The title alone had me imagining the author in her boxing shorts and mouth guard ready to give it to some White folks. Oluo is biracial but knows that she is definitely a sista. Even if she didn’t know, she makes it a point to let us know that the world was constantly reminding her that she is Black. She talks about her co-workers asking her about her hair at a meeting and her White male boss interrupting the agenda to talk about how much he hates weaves. She tells the story about being denied a promotion after she was offered the position because a less accomplished White colleague complained that they deserved the promotion because they had been there longer. I could provide more points but based on those tidbits, she sounds like she’s living the Black experience to me.

Anyway, in one of the chapters, “I just got called racist, what do I do now?” Oluo provides some tips for Wypipo who have put their foot in their mouths and gotten called out. She advises them to first and foremost, LISTEN!!! (my emphasis.) She says the minute White people try to get defensive and preserve their character after saying some insensitive ignorant shit, they are centering themselves and making it about their hurt feelings when clearly they just shit all over someone else’s feelings, culture, history and soul. She also emphasizes the fact that you can’t negate the impact of your words by covering it with your intentions.

Basically, you may not have intended to be racist but you were. Think of it this way, no one cares if the pilot intended to land the plane safely if he crashed that shit with over 100 passengers inside.

White people have to assess the damage of their remarks.

I agree 100%. White people have to practice the art of hearing Black people because between color blindness and racially tone deafness, White folks are definitely the Helen Kellers of race.

They really don’t hear themselves when they speak.

I’m tempted to get one of those lunch lady clickers for every time a White person says some crazy, racist shit. I’ll probably need a new thumb by the end of the day and I’m not exaggerating.

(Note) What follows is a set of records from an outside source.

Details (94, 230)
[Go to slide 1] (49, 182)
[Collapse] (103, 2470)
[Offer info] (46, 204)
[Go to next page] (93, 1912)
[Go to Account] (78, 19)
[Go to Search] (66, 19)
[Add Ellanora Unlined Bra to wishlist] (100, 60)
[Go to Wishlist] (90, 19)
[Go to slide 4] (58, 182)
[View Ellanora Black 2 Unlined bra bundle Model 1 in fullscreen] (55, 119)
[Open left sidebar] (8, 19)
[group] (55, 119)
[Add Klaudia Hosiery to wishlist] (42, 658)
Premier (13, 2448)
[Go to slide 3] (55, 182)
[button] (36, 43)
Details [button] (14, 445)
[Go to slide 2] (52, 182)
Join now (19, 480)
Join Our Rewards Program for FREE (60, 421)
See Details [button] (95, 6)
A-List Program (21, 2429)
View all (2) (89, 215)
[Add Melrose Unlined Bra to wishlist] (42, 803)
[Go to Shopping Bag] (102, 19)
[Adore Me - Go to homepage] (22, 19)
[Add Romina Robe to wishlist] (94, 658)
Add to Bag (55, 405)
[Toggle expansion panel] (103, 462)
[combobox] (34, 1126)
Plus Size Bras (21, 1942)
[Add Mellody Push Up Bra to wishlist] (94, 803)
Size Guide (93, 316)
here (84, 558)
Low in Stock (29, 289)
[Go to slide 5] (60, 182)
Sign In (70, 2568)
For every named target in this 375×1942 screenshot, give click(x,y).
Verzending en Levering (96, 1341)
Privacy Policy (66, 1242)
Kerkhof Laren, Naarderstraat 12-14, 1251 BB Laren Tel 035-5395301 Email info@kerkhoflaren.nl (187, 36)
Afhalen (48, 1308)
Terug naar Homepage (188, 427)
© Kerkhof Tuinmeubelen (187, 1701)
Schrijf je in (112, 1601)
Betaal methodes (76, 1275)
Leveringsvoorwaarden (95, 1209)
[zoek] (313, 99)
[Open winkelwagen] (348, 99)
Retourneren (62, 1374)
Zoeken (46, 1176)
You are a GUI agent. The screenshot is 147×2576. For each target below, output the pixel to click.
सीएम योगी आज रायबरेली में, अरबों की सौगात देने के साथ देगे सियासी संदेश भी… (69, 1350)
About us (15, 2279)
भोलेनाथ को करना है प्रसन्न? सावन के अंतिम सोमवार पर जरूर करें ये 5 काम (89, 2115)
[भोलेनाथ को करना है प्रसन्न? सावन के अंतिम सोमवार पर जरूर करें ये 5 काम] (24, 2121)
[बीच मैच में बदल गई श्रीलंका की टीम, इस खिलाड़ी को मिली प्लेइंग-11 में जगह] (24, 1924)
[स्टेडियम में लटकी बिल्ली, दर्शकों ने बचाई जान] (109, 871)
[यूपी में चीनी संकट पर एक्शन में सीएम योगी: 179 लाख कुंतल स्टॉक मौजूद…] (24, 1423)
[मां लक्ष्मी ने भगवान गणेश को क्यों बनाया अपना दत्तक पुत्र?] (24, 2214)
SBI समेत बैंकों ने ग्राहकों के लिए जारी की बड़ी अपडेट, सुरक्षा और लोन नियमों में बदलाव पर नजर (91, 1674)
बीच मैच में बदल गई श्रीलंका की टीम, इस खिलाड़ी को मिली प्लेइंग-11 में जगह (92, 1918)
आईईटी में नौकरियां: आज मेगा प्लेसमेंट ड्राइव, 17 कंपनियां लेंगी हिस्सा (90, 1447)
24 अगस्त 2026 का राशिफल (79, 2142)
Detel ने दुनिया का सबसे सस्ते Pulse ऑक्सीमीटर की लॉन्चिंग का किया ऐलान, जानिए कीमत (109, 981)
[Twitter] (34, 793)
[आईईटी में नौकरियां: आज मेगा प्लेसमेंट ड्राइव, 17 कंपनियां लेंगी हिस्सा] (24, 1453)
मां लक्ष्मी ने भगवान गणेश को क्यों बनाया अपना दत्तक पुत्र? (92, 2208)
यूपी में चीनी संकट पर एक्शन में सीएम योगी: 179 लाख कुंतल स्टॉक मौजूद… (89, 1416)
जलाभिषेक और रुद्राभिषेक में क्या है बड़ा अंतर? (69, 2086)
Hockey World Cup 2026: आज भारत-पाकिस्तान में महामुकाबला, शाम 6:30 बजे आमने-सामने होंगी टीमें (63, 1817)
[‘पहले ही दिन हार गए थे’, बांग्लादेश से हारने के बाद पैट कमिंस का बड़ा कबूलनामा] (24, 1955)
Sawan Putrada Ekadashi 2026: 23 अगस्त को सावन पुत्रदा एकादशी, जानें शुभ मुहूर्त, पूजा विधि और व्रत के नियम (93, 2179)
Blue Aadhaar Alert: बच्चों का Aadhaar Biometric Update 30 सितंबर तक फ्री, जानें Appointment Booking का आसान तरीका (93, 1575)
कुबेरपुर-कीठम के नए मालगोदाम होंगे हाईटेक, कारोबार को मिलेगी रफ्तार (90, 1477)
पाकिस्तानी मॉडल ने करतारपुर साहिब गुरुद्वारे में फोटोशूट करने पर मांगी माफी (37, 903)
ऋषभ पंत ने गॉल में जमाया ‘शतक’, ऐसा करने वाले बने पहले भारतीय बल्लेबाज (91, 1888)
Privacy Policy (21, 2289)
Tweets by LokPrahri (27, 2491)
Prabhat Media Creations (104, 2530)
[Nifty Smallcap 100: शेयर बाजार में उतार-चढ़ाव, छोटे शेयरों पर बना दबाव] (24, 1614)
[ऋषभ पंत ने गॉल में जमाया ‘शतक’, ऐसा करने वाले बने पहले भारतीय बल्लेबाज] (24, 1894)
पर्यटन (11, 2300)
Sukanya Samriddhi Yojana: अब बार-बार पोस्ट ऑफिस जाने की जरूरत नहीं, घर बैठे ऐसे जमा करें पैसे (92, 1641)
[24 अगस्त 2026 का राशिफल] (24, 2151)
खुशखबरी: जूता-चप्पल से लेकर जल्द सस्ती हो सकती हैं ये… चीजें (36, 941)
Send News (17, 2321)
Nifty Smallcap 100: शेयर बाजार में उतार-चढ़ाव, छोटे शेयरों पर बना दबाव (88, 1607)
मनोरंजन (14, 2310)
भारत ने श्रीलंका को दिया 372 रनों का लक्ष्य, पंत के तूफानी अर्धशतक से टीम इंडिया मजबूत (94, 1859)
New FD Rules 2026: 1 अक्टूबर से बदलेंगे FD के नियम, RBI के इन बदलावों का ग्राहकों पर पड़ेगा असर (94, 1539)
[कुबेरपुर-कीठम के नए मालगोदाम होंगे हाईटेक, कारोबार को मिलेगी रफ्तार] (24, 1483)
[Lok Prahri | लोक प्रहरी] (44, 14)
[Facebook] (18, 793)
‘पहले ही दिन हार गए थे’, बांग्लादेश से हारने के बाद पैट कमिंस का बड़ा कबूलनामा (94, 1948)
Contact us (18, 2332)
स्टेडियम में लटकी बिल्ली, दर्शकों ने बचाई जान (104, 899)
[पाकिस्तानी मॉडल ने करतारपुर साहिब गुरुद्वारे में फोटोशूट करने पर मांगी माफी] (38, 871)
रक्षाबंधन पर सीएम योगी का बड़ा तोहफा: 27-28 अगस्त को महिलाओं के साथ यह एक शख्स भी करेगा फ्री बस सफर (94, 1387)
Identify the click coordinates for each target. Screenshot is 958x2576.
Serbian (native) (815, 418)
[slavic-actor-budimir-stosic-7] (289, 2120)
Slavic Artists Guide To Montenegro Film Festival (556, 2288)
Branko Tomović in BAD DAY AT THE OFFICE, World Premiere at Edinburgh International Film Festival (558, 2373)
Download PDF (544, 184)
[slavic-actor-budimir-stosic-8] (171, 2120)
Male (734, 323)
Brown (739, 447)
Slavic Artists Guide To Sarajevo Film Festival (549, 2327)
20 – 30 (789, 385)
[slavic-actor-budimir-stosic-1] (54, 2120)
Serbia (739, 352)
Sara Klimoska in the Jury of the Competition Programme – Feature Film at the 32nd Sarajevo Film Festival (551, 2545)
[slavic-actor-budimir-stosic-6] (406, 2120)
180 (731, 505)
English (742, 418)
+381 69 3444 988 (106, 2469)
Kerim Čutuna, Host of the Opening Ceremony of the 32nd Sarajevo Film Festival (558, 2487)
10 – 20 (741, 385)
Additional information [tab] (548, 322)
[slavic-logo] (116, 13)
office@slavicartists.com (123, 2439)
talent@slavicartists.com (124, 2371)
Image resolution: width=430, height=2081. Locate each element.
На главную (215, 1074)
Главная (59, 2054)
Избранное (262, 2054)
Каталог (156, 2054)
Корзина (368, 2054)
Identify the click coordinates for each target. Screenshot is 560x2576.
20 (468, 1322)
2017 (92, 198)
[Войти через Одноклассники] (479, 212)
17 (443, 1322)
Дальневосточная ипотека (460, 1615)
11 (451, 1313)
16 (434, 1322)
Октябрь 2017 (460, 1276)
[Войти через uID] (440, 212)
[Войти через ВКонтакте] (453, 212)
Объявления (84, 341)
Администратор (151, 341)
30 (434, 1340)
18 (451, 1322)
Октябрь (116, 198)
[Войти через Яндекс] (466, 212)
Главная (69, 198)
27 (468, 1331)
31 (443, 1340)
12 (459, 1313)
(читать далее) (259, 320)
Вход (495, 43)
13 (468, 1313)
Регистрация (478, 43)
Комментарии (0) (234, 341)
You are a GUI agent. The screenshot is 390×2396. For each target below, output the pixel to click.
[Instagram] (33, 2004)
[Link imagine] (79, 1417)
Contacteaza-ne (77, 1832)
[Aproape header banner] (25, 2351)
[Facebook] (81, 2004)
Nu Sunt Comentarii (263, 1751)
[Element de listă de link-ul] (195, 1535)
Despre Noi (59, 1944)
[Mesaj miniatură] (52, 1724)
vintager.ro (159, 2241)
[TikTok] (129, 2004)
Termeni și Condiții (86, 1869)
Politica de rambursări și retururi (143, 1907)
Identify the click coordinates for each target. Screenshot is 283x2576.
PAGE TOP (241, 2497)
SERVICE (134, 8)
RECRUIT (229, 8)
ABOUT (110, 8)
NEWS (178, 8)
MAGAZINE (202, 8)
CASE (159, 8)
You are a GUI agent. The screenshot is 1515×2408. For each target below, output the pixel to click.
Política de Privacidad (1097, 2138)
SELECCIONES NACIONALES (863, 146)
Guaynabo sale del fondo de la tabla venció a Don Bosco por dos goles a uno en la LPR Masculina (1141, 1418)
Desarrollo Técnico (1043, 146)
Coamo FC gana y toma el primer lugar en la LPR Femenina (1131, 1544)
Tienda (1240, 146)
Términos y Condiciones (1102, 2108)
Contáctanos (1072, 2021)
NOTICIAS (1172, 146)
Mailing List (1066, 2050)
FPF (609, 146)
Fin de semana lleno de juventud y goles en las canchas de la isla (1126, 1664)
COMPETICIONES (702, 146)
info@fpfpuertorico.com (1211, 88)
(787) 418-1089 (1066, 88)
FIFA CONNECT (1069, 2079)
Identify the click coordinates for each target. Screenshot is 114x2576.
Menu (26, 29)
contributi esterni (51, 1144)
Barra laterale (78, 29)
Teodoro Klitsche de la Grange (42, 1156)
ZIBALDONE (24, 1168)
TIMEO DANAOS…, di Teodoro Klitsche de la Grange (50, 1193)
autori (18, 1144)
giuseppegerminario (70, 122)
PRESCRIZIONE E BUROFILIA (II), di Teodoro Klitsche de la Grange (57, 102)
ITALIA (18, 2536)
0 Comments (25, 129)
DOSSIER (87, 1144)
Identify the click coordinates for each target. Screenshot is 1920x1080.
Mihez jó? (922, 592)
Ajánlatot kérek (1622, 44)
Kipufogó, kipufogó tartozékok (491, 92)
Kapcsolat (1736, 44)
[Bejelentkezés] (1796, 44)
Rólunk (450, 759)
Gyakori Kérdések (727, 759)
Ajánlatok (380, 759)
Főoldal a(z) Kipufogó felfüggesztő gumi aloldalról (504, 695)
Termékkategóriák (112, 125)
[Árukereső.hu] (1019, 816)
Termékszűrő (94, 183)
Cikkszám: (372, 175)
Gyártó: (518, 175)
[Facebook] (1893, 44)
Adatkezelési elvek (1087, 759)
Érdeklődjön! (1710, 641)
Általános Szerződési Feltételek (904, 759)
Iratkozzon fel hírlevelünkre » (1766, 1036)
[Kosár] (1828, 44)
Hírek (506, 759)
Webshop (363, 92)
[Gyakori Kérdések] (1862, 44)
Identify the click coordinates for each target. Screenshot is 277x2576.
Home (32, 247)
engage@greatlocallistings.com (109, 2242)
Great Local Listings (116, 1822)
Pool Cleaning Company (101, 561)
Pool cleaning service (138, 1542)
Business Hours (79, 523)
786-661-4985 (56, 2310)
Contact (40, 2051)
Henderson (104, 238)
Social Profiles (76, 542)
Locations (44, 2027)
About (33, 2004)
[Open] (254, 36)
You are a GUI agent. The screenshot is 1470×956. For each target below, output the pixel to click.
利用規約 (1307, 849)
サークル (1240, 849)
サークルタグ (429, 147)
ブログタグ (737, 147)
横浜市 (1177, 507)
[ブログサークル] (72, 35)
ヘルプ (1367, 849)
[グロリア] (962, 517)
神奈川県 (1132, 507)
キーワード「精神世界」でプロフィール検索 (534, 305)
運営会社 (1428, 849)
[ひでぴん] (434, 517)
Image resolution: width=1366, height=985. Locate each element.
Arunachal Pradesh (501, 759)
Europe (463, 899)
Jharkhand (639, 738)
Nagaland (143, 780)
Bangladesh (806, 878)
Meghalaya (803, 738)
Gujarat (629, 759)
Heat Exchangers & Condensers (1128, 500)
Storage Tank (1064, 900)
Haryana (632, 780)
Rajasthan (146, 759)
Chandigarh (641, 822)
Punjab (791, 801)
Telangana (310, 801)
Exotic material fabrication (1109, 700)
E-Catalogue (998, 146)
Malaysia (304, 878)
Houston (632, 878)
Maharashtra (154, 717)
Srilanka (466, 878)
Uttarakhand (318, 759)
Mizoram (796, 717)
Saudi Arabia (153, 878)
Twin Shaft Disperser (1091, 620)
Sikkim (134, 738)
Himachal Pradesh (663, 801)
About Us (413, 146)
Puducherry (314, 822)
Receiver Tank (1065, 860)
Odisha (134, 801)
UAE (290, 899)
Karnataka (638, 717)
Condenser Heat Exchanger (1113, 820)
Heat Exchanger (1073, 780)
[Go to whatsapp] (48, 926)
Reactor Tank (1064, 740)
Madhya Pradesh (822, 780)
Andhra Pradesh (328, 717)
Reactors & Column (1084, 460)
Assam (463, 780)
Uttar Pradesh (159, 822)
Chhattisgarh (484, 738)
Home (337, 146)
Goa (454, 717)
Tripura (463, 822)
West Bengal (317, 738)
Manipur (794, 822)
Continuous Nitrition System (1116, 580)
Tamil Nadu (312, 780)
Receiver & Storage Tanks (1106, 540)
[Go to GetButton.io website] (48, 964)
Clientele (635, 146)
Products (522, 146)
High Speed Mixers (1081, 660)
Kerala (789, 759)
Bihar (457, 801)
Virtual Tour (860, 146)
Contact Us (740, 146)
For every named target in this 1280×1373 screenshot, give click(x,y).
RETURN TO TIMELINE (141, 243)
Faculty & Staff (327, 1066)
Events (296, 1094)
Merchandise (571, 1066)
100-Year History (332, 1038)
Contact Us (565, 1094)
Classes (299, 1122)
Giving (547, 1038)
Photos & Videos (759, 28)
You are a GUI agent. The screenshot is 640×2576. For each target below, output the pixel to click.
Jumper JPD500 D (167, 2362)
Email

I think it would be healthy to end Black history month with a lunch and learn at jobs across the country. On February 28th, there should be a fishbowl activity where Black folks and other people of color sit in the inner circle while White folks sit on the outer circle and just listen for a full hour about the feelings and experiences that we have had just working in their institutions (and this obviously wouldn’t be enough time.) This needs to happen without any backlash from HR and without interruption. If White people do attempt to chime in, we’ll just bark at them (sorry, I had to throw in that Black Panther reference. Might be one or two more throughout this post.) But you get my point. The only way to truly learn is to listen and Oluo makes that point throughout her book.

So stand up and give your seat to Ijeoma Oluo.

Jewel #2: Black women need to bring in more Black women into different spaces.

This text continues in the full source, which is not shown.